Review by Matthew1982
The information covered in this book is fascinating. I have never known much about Thailand. I only knew that it somehow evaded direct European colonization, unlike every country around it, and that it has had coups, revolutions and violence in the streets for the past decade. What the author discusses here explains a lot of it - the isolated king is a puppet for the ruling elite, who have been opposing the nouveau riche Thaksin Shinawatra as well as the pro-democracy masses. Also, Thailand's notorious lèse-majesté law is shown as a bludgeon used to enforce a sort of erratic "discipline" in the absence of real respect for the monarchy. I find that journalists make some of the best book writers, and this book is no exception - there's a flood of information in here, but it isn't overwhelming and isn't expressed in hardcore academic jargon. The reader gets an intro to Thai history, society, royalist mythology, crooked politics, and a variety of other subjects that come together and flow almost seamlessly.

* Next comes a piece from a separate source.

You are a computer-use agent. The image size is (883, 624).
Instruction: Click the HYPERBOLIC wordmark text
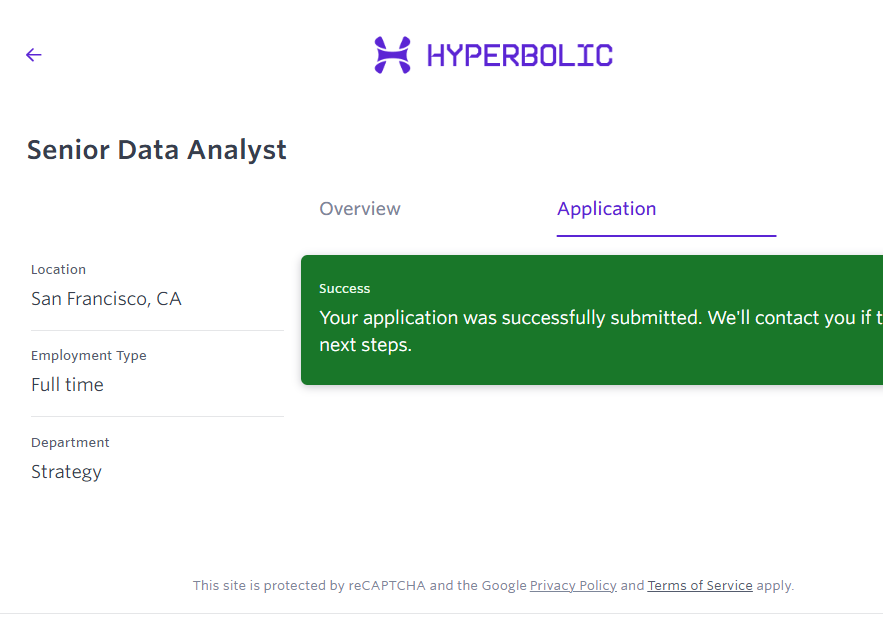tap(519, 55)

Lots of interesting stuff that's delivered well - hard to argue with that.I only have two minor quibbles - one is the typos, which popped up a lot in my (uncorrected proof) copy and hopefully have been fixed in the proper book. The second is that I do not completely buy some of the author's statements about the power of the masses in Thailand. It's likely that I'm very underinformed (he's studied the place for years, I haven't) but I'm a bit skeptical nonetheless.This book is very intriguing and a good explanation for why "riots and violence in Thailand" pops up on the news every once in a while. Easily on the short list for the most informative books I've received via the Early Reviewers group.